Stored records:
== Segment start ==

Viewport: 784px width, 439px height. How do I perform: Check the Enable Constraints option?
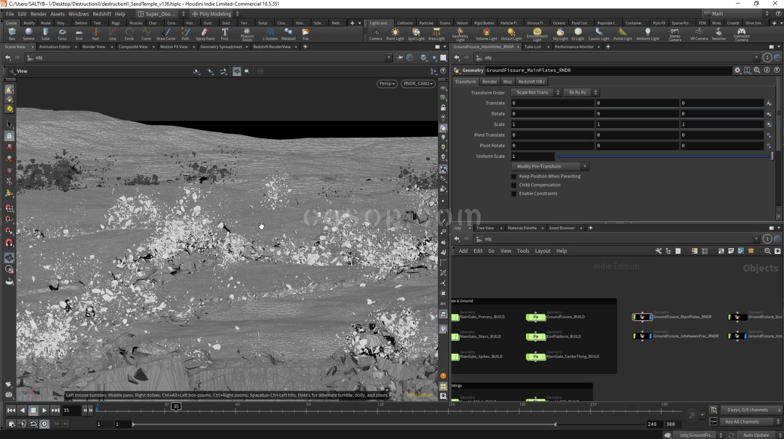point(514,193)
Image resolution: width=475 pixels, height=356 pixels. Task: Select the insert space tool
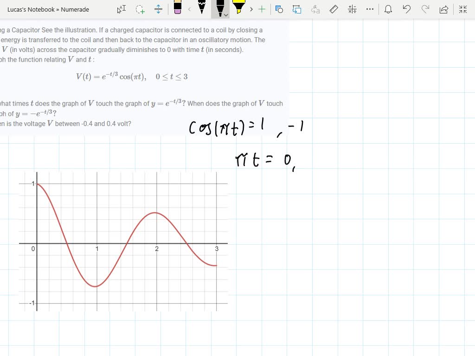pyautogui.click(x=158, y=9)
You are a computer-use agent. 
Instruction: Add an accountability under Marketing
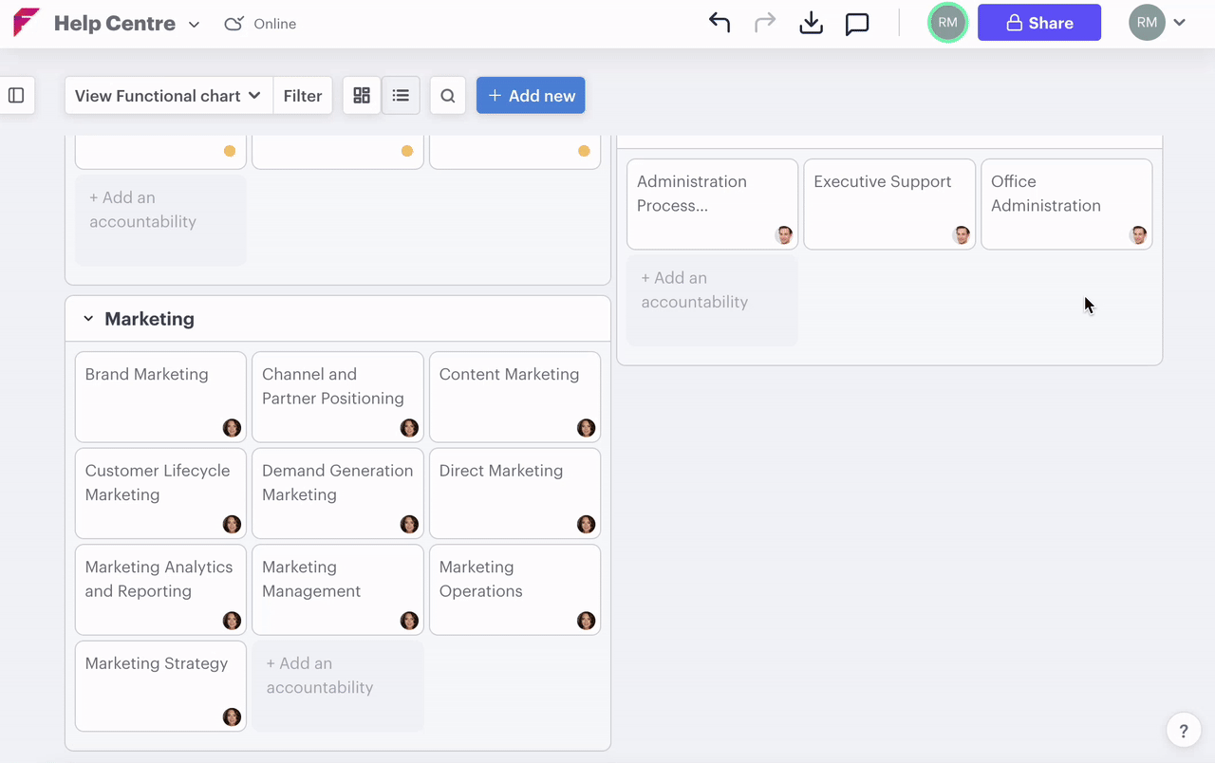(x=337, y=685)
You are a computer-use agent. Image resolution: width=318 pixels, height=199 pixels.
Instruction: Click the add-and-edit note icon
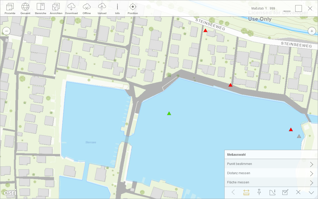pyautogui.click(x=285, y=192)
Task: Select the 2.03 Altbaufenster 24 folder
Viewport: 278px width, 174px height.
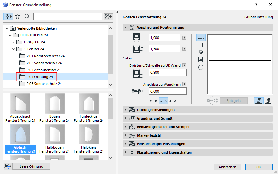Action: 44,70
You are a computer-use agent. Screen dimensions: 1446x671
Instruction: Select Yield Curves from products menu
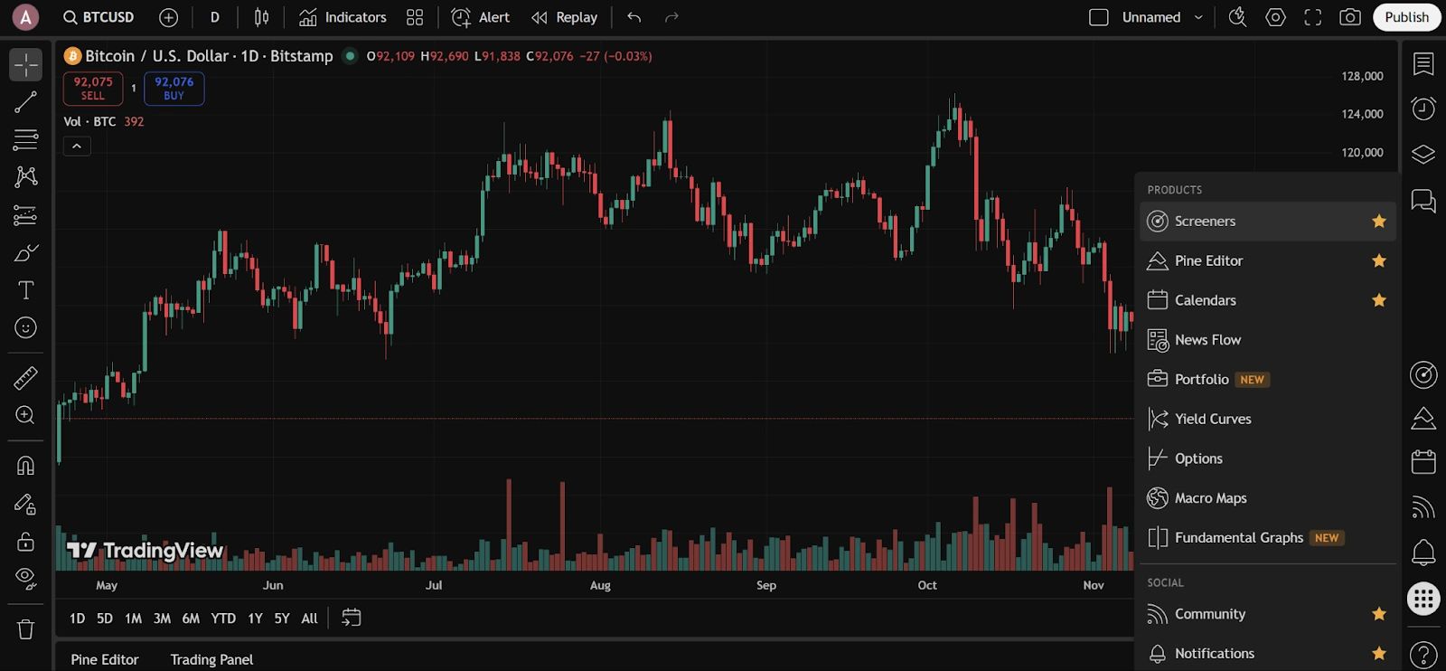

== Segment end ==

## Work task
The required answer is each line of the entries containing the string "computer".

## Worked solution
You are a computer-use agent. 
You are a computer-use agent. Image resolution: width=318 pixels, height=199 pixels.
You are a computer-use agent. Screen dimensions: 1446x671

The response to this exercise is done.